My MIL mentioned this to me today as she was concerned we owned this (we have the Arm's Reach so we are ok). I wanted to pass it along to you all just in case!

NEWS from CPSC
U.S. Consumer Product Safety Commission
Office of Information and Public Affairs Washington, DC 20207

--------------------------------------------------------------------------------
FOR IMMEDIATE RELEASE
August 27, 2008
Release #08-378 CPSC Recall Hotline: (800) 638-2772
CPSC Media Contact: (301) 504-7908

Infants Strangled to Death in Simplicity Bassinets: CPSC Urges Consumers To Stop Using Simplicity 3-in-1 and 4-in-1 Convertible "Close-Sleeper" Models
WASHINGTON, D.C. - The U.S. Consumer Product Safety Commission (CPSC) is urging parents and caregivers to stop using convertible "close-sleeper/bedside sleeper" bassinets manufactured by Simplicity Inc., of Reading, Pa. CPSC has learned that on August 21, 2008, a 5-month-old girl from Shawnee, Kan. was strangled to death when she became entrapped between the bassinet's metal bars. This is the second strangulation death CPSC has learned of in the close-sleeper bassinets. On September 29, 2007, a 4-month-old girl from Noel, Mo. became entrapped in the metal bars of the bassinet and died.

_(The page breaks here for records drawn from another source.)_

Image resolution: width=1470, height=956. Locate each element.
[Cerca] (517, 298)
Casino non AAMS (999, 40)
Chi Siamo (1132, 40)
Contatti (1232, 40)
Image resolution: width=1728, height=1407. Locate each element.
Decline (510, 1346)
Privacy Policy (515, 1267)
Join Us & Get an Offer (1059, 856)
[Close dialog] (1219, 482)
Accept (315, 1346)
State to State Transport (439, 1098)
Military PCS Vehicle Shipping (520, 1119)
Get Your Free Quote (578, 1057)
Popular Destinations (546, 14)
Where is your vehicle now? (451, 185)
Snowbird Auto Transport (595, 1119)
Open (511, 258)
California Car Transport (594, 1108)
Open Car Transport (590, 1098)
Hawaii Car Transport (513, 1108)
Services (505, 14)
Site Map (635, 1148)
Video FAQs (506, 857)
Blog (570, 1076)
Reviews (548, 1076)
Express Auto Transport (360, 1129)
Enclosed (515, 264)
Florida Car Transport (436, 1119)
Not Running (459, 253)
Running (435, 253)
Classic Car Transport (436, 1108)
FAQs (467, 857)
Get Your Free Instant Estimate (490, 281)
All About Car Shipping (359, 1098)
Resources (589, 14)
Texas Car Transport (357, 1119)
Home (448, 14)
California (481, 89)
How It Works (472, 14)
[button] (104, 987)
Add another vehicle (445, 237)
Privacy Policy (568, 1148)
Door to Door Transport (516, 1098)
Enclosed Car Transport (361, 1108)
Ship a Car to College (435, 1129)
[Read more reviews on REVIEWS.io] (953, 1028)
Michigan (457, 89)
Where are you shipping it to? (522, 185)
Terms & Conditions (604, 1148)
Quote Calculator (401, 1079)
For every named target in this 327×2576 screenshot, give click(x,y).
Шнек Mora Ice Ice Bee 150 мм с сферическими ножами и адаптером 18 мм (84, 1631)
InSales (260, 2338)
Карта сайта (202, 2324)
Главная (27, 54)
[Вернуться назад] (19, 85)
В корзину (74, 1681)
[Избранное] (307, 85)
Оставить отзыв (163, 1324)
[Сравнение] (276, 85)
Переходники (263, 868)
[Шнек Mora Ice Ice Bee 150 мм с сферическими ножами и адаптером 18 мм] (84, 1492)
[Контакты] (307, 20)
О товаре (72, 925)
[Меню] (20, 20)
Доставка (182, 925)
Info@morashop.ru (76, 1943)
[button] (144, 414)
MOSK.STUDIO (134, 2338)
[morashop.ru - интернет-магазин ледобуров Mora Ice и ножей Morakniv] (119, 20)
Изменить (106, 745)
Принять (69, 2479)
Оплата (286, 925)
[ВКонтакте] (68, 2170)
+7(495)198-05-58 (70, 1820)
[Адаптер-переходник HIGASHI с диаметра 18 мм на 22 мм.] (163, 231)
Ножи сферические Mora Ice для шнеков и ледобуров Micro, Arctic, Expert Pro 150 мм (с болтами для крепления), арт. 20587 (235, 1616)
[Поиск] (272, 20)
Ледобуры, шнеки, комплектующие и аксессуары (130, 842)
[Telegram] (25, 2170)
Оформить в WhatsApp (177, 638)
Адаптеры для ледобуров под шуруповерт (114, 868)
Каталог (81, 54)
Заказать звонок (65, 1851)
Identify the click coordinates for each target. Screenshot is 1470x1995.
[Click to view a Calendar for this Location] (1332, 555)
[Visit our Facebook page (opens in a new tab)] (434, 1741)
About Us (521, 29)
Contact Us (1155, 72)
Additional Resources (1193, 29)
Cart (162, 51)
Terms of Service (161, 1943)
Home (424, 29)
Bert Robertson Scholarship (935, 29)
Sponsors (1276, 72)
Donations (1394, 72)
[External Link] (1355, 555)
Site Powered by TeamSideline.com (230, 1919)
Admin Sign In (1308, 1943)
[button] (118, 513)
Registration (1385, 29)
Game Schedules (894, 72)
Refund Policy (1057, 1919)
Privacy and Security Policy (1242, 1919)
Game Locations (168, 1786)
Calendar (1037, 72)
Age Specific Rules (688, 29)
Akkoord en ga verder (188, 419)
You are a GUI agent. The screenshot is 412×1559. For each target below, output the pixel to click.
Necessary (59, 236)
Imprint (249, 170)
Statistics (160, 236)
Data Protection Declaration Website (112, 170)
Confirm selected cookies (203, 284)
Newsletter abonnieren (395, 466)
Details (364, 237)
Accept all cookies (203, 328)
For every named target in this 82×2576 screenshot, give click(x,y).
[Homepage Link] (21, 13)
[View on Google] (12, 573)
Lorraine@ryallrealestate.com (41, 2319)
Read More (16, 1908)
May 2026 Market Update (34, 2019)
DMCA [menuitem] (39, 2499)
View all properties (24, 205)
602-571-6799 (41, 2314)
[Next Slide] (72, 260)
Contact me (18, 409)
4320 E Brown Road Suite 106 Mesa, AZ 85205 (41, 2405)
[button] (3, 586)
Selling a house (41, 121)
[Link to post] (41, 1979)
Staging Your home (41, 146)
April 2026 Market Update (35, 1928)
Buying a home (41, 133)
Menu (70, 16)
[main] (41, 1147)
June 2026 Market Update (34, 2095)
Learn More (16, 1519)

CPSC is issuing this safety alert because SFCA Inc., the company which purchased all of Simplicity Inc.'s assets at public auction in April 2008, has refused to cooperate with the government and recall the products. SFCA maintains that it is not responsible for products previously manufactured by Simplicity Inc.

The Simplicity 3-in-1 and 4-in-1 convertible bassinets contain metal bars spaced farther apart than 2 3/8 inches, which is the maximum distance allowed under the federal crib safety standard. The metal bars are covered by an adjustable fabric flap which is attached by velcro. The fabric is folded down when the bassinet is converted into a bed-side co-sleeping position. If the velcro is not properly re-secured when the flap is adjusted, an infant can slip through the opening and become entrapped in the metal bars and suffocate. This warning does not cover bassinets produced in recent months that have fabric permanently attached over the lower bar.

Due to the serious hazard these bassinets pose to babies, CPSC urges all consumers to share this safety warning with day care centers, consignment stores, family and friends to ensure that no child is placed to sleep in a Simplicity convertible bassinet covered by this warning.

The Commission voted, using its new authorities in the Consumer Product Safety Improvement Act, to release this warning upon making a finding that the health and safety of the public require immediate notice.


----------



## JenLove (May 19, 2004)

I had bought this bassinet from a friend (who used it a couple of times) and just realized today that it was a co-sleeper and it was the one recalled! I'm not due until Feb. so I hadn't used it (thank God), but it's going back to the store tomorrow!

ETA: Has anyone heard what the model numbers involved are out of curiosity? I didn't get mine in a box and all I have to go off of is the model number. But it looks exactly like the picture here - http://www.cpsc.gov/cpscpub/prerel/prhtml08/08378.html


----------